# Why is $\{a^nb^n \mid n \geq 1\}$ not type 3 (regular)?

My book states that the language $$L_1 = \{a^nb^n\mid n\geq 1\}$$ is of type 2 (context-free) but not of type 3 (regular) since there is no regular grammar to produce it. However, I can't really imagine how this grammar should not be applicable or why it shouldn't be a valid type 3 grammar: $$S \to aS \mid bS \mid b\,.$$

For my understanding this grammar produces the language in question and also fulfils the type 3 criteria.

## 2 Answers

$$S\Rightarrow bS\Rightarrow baS\Rightarrow bab$$.

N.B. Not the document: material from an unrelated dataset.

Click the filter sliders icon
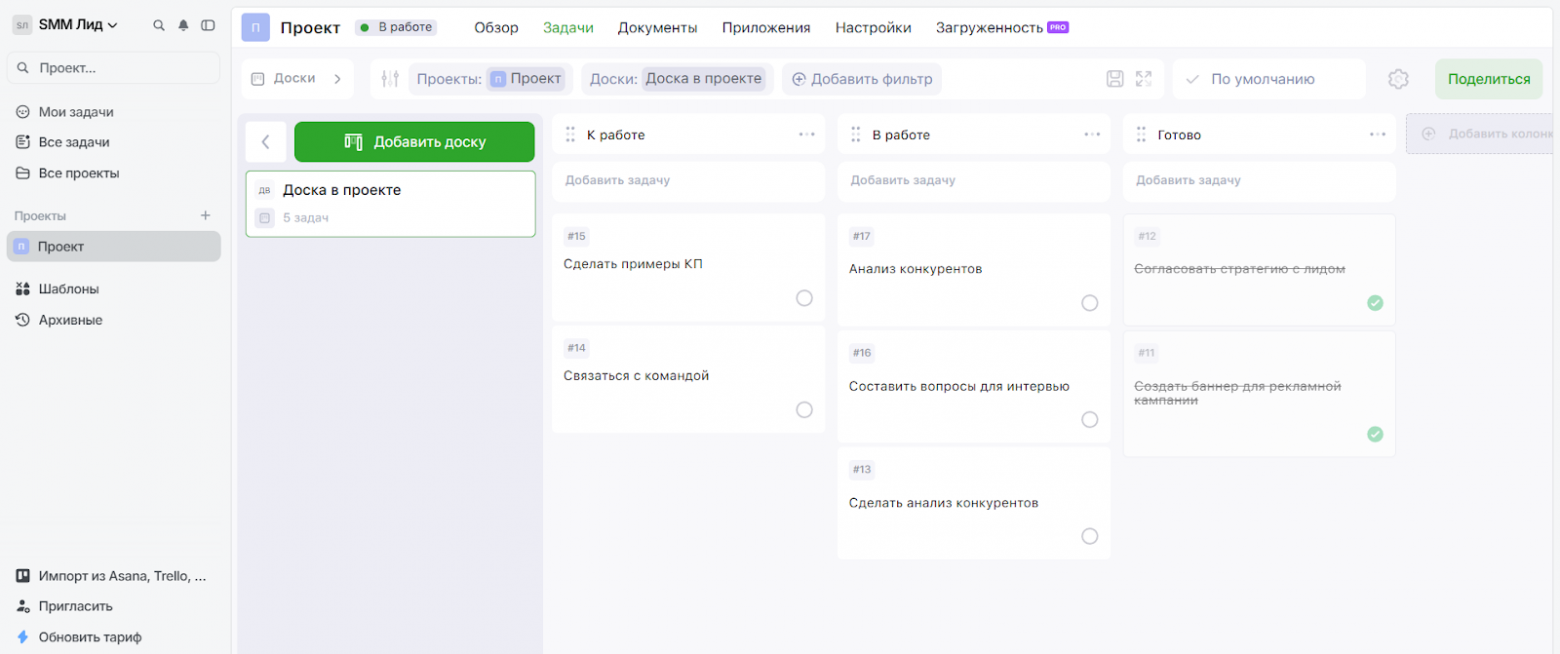1560x654 pixels. point(390,79)
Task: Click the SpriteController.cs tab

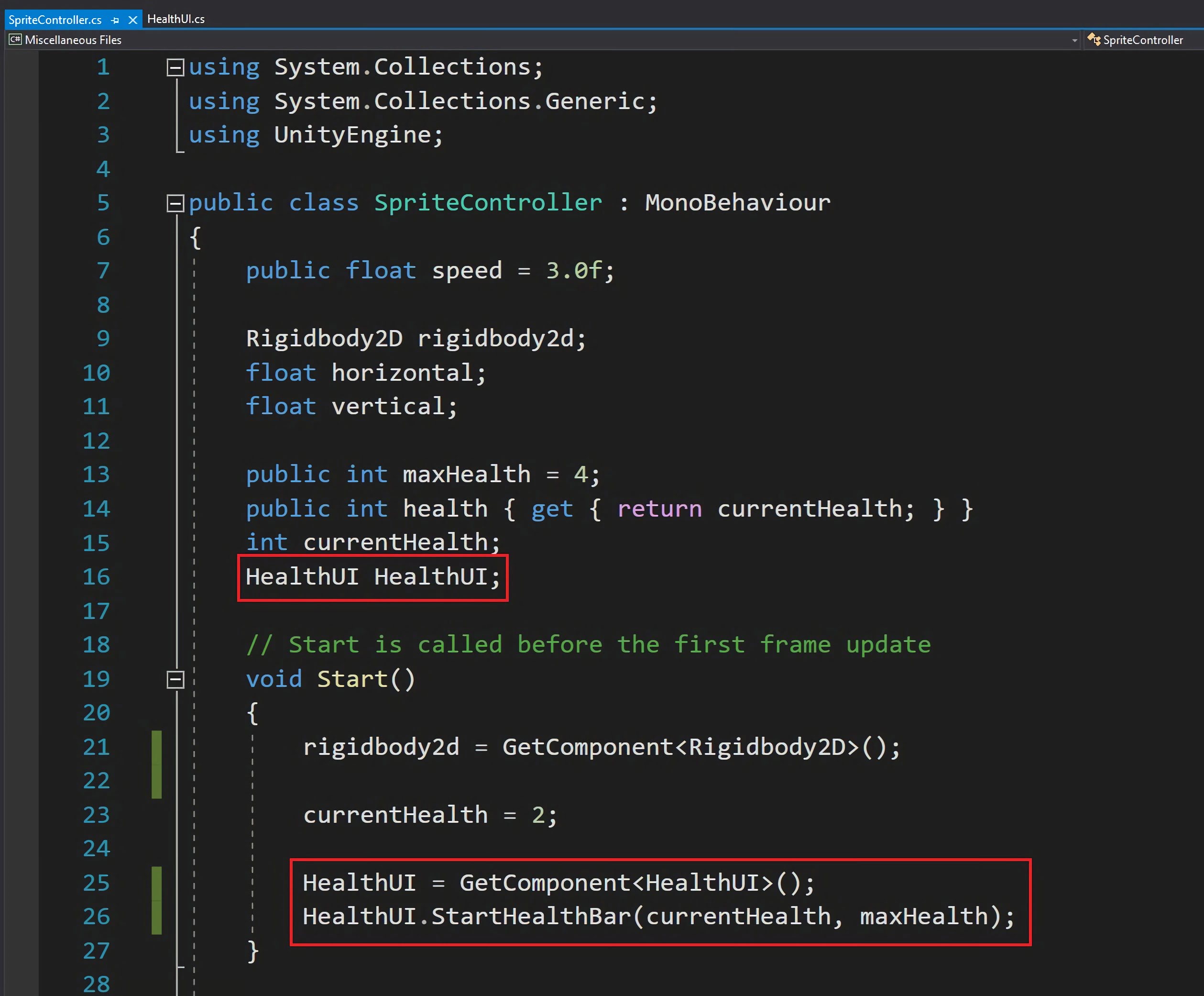Action: [65, 19]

However, $$bab$$ is not $$a^nb^n$$ for any $$n$$.

(Exercise.) Is the following grammar a grammar for $$L_1$$?

$$S \to Sa \mid Sb \mid a$$

• Exercise solution: No it's just the other way around and one can produce aba for instance. :) Thank you! – OddDev Jan 13 at 13:22
• Correct! You are welcome. – Apass.Jack Jan 13 at 13:24

Your grammar produces every possible string that ends in $$b$$.

The proof that $$\{a^nb^n\mid n\geq 1\}$$ is not regular is standard and can be found in any textbook – use the pumping lemma, Myhill–Nerode or one of the other characterizations of regular languages.